* **Task directions**: Copy every line in the records below that contains the word "computer".

* **Task material**:

§ §

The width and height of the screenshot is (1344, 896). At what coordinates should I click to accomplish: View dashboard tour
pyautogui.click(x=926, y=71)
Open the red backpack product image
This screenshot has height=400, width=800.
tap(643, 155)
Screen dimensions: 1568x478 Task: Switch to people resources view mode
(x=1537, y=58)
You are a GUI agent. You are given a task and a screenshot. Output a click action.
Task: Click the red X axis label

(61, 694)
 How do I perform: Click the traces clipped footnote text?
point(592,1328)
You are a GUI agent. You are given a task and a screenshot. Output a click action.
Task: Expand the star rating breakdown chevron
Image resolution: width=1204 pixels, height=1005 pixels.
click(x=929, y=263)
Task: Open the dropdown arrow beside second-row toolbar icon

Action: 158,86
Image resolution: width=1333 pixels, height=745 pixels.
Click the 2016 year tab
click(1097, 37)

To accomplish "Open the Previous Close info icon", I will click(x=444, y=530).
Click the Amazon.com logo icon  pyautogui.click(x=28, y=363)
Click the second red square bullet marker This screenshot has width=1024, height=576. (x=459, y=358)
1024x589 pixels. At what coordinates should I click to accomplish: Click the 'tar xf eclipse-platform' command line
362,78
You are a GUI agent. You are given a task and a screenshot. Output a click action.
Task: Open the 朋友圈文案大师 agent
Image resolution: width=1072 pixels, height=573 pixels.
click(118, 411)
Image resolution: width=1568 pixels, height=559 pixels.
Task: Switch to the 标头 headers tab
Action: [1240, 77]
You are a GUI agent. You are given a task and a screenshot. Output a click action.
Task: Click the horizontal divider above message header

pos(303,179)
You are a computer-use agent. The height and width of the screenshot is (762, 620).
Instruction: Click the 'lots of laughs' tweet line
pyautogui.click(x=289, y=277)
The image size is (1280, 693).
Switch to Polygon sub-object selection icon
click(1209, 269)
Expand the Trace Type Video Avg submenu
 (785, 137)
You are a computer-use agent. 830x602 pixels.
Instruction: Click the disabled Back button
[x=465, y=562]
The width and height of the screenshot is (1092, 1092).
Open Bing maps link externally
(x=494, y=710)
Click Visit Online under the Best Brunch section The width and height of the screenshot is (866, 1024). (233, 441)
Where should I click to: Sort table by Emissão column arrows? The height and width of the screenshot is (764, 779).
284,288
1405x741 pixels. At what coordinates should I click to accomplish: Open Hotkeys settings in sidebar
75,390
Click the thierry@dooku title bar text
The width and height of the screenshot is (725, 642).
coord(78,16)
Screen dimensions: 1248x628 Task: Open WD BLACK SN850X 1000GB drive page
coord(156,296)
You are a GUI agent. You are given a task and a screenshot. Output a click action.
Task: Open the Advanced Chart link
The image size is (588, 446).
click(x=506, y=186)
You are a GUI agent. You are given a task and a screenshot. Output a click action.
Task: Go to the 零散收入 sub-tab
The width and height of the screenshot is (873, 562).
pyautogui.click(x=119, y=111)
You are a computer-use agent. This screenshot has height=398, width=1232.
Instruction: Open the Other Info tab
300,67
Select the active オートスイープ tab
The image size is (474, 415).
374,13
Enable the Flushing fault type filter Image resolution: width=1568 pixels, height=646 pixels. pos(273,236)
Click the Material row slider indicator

§ §

* **Answer to the exercise**:
You are a computer-use agent. The height and width of the screenshot is (762, 620).
You are a computer-use agent. 830x602 pixels.
You are a computer-use agent. This screenshot has height=398, width=1232.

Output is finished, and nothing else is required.